Sizing Me Up represents the first obesity-specific self-report HRQOL measure developed specifically for younger school-aged children (5–13 years). Preliminary results demonstrate that Sizing Me Up has strong psychometric properties, including good internal consistency, test–retest reliability, and convergent validity. Furthermore, these initial data demonstrate the feasibility of reliably and validly assessing the self-report of obesity-specific HRQOL in children as young as 5 years of age. Sizing Me Up is brief (22 items; 8–12 minutes completion time), easy to administer and score, of no-cost, and provides critical content to characterize the impact of children’s size on their daily functioning across a number of age-salient domains.
Sizing Me Up has five core scales (i.e., Emotional Functioning, Physical Functioning, Social Avoidance, Positive Social Attributes, and Teasing/Marginalization) and a Total score. The Emotional Functioning scale uniquely captures children’s self-perceptions of how their size makes them feel (i.e., mad, sad, worried, and frustrated). Although certainly there is a wide-range of assessment tools that measure a child’s more general emotional status, such as depression inventories (
33), self-concept scales (
34), and generic HRQOL measures (
20), to our knowledge, this is the first measure for children that asks children to place their self-perceptions of emotions in the specific context of their obesity. Similarly, the Physical Functioning scale measures children’s self-perceptions of how much their size impacts their comfort and ability to engage in daily age-salient activities at school or within their community. In addition, this scale includes an item that targets weight-based teasing while being physically active, known to be predictive of lower physical activity levels in youth (
35).
In terms of social relations, two scales emerged on Sizing Me Up. The Social Avoidance scale describes how their size may lead an obese child to avoid or feel discomfort in age-salient social settings (e.g., school, park, gym, sleepovers, and family meal). Alternately, the Teasing/Marginalization scale assesses children’s self-perceptions of feeling left out or teased by others due to their size, peer behaviors that are well documented in the pediatric obesity literature (
36,
37). Finally, the Positive Social Attributes scale encompasses child self-perceptions of positive qualities and emotions they possess in context of their size (e.g., humor, healthiness, happiness, and self-liking). We assert that the inclusion of an HRQOL scale focused on positive attributes may enable clinicians to understand a child’s self-perceived strengths, as well as areas that they may want to improve (
24).
Additional analyses considered whether children’s self-reported, obesity-specific HRQOL varied by degree of obesity (zBMI), race (white, black), or gender. Within this clinically obese sample (BMI ≥ 95th percentile), higher zBMI was associated with poorer Emotional Functioning. Interesting trends also emerged suggesting higher zBMI is associated with greater Social Avoidance and lower overall obesity-specific quality of life (total score). Thus, these data provide initial evidence that children who have progressed to a greater degree of obesity in this young age range perceive greater HRQOL impairment due to their size. No significant gender differences were noted on Sizing Me Up and only one scale of this obesity-specific HRQOL measure was found to differ between black and white youth. Specifically, African American obese children reported better obesity-specific physical HRQOL than white children. Although we have previously documented that obese black adolescents are more physically comfortable with their size than whites when using a weight- or obesity-specific measure (
12,
18), these are the first data to characterize this in school-age children as young as 5 years of age.
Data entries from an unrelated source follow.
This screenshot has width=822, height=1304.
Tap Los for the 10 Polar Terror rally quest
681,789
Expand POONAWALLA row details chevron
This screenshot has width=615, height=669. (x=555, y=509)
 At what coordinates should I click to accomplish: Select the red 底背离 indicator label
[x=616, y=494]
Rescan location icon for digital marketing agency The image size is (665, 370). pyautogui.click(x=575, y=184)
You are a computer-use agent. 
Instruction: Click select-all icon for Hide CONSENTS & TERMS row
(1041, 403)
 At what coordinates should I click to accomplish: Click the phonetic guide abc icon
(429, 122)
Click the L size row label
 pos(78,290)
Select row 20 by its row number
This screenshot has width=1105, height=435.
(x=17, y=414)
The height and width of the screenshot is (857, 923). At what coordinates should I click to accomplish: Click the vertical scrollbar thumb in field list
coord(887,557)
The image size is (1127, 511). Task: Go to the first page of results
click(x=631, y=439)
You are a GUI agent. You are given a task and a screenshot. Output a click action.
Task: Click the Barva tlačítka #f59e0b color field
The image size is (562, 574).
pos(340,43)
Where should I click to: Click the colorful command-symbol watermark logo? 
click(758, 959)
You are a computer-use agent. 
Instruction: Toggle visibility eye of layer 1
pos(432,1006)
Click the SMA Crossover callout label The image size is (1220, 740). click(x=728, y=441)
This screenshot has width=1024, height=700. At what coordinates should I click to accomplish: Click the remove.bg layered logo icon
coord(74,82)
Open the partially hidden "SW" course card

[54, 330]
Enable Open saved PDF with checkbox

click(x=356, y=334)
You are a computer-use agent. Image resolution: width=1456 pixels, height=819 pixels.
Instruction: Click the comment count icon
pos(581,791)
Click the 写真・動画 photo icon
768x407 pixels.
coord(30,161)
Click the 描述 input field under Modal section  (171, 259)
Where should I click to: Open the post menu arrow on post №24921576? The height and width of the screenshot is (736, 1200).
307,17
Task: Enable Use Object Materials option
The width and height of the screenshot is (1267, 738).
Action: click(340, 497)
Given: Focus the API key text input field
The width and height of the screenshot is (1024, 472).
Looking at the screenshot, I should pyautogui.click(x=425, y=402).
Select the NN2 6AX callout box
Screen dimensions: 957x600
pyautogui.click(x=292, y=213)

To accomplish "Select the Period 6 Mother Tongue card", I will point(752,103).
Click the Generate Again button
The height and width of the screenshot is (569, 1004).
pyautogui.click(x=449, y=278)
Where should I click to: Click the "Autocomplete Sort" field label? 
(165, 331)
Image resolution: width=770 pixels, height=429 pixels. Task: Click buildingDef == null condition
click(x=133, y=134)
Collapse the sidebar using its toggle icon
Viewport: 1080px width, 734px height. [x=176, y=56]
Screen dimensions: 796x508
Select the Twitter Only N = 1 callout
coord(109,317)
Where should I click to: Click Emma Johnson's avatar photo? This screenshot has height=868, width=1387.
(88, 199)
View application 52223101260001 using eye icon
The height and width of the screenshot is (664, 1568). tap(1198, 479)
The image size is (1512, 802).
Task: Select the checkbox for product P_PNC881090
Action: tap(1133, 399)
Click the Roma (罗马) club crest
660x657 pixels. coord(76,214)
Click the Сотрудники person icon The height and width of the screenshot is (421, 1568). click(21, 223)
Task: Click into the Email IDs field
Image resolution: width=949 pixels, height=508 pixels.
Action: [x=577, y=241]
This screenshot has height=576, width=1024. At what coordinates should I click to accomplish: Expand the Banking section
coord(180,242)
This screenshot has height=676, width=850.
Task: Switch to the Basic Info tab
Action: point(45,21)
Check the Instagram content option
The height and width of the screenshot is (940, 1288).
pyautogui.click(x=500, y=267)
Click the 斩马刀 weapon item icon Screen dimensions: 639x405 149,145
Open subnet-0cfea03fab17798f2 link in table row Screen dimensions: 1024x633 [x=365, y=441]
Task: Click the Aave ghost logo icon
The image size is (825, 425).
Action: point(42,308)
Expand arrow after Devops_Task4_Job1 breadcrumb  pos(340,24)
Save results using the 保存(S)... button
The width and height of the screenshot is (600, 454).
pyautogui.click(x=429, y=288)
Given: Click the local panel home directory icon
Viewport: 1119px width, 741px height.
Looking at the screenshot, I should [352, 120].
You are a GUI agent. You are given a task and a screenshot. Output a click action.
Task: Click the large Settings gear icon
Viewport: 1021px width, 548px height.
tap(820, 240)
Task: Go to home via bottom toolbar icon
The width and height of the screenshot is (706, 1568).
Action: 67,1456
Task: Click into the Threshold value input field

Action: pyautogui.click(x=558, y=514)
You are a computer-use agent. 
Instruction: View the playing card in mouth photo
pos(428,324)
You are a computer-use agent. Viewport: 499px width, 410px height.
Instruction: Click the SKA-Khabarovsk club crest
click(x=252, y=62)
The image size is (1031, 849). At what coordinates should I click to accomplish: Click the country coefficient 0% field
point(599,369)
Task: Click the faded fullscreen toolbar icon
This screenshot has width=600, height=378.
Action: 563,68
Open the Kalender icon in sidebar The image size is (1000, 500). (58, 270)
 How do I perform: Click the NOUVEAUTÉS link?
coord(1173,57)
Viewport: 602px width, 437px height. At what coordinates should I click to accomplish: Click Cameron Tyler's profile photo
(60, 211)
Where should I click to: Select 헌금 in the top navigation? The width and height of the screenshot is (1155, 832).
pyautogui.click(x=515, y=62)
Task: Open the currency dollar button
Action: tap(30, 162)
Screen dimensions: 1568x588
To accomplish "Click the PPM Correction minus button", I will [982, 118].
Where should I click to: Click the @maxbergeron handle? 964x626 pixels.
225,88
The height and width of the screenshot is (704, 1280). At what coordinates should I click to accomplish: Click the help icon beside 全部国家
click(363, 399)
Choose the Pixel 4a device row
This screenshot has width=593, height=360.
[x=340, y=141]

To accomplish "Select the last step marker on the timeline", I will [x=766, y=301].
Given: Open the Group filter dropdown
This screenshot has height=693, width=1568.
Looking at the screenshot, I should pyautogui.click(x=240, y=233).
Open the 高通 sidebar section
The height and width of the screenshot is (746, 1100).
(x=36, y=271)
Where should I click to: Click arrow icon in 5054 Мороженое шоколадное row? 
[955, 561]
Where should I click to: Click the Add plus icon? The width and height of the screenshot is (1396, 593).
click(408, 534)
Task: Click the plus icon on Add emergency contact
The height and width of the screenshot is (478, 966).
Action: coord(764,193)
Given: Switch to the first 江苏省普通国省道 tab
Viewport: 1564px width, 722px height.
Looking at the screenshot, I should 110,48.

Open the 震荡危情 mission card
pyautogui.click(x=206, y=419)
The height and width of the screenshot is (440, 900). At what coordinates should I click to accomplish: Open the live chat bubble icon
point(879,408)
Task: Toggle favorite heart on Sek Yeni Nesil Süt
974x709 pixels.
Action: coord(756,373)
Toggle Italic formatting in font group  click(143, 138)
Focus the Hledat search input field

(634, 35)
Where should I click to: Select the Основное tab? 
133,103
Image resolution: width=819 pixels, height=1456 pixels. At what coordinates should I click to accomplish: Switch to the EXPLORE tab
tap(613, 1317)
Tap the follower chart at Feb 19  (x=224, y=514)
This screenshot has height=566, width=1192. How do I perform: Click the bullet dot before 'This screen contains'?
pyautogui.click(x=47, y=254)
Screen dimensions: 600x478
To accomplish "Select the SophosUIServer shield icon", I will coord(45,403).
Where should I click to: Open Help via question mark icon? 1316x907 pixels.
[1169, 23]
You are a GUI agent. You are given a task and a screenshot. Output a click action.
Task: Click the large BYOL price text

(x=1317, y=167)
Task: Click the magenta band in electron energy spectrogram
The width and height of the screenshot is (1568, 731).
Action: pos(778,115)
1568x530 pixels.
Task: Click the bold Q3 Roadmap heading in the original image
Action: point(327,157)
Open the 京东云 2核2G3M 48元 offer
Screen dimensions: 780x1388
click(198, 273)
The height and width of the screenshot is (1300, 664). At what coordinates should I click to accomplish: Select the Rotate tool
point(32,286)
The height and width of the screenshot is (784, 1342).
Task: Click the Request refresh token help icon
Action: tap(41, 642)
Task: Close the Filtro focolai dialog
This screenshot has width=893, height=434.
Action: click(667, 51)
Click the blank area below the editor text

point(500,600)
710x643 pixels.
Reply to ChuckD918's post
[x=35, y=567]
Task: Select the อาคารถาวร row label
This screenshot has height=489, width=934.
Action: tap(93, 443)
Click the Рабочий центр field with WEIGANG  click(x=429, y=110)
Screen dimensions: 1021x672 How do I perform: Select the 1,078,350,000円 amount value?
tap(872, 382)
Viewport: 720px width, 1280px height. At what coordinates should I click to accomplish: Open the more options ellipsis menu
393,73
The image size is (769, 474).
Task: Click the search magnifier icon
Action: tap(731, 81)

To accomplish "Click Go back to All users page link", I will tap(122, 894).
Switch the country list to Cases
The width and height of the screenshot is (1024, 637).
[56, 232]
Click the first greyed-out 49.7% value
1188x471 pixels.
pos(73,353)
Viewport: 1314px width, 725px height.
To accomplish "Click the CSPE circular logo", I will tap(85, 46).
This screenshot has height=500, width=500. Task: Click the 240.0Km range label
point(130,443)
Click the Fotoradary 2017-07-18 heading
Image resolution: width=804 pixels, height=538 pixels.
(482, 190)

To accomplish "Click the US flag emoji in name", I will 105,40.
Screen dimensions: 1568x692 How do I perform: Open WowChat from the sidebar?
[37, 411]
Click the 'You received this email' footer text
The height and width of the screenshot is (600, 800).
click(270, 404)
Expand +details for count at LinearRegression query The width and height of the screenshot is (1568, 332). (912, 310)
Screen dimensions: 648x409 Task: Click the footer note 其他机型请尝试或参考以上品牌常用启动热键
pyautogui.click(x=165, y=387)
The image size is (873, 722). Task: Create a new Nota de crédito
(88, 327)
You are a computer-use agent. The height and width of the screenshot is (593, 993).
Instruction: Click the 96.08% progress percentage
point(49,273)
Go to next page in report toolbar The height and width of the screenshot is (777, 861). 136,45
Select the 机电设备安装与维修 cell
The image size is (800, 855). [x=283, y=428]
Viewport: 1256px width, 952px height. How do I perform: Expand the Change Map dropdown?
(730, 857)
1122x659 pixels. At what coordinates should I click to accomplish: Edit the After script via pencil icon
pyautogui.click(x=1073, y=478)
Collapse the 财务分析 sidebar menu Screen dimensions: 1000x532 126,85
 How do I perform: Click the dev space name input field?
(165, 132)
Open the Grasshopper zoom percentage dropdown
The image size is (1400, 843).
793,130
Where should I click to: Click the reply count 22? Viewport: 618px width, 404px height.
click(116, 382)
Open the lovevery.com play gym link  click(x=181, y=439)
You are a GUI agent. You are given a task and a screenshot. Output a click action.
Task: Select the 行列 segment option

As expected, Sizing Me Up demonstrated moderate agreement on similar scales of the PedsQL and the parallel parent-proxy, obesity-specific measure Sizing Them Up. Of note, Varni and colleagues (
25) noted that imperfect agreement between child self-report and parent-proxy is consistently reported in the HRQOL literature. Used together, Sizing Me Up and Sizing Them Up offer researchers and/or clinical providers tools to assess both child and parent perspectives on how obesity is impacting a child’s daily life.
As noted, the present study represents an initial report on the psychometric properties of the Sizing Me Up measure. This study is not without limitations and consequent directions for future research. Specifically, the current sample may not be generalizable to all obese youth as (i) children and families were treatment seeking, (ii) data collection occurred at one site and while representative of the site’s clinic population, and (iii) children represented primarily two racial groups (e.g., white and black). Based on findings using a generic HRQOL measure (
7), it is possible that obese children within the community who are not seeking treatment have better obesity-specific HRQOL compared to children seeking care in a clinical program. Future research with larger and more ethnically diverse samples of obese youth (e.g., Hispanic, Native American) is also needed. Furthermore, although this measure was intentionally developed and initially validated to assess self-perceptions of clinically obese (BMI ≥ 95th percentile) children, an important area of future study will be to evaluate the psychometric structure in an overweight population and to assess how Sizing Me Up differentiates child self-perceptions across the entire weight spectrum. Finally, although the present study presents key reliability and validity data of Sizing Me Up, an important next step will be to assess the measure’s responsiveness to change related to weight loss/gain to further establish Sizing Me Up as a well-validated patient-reported outcome measure.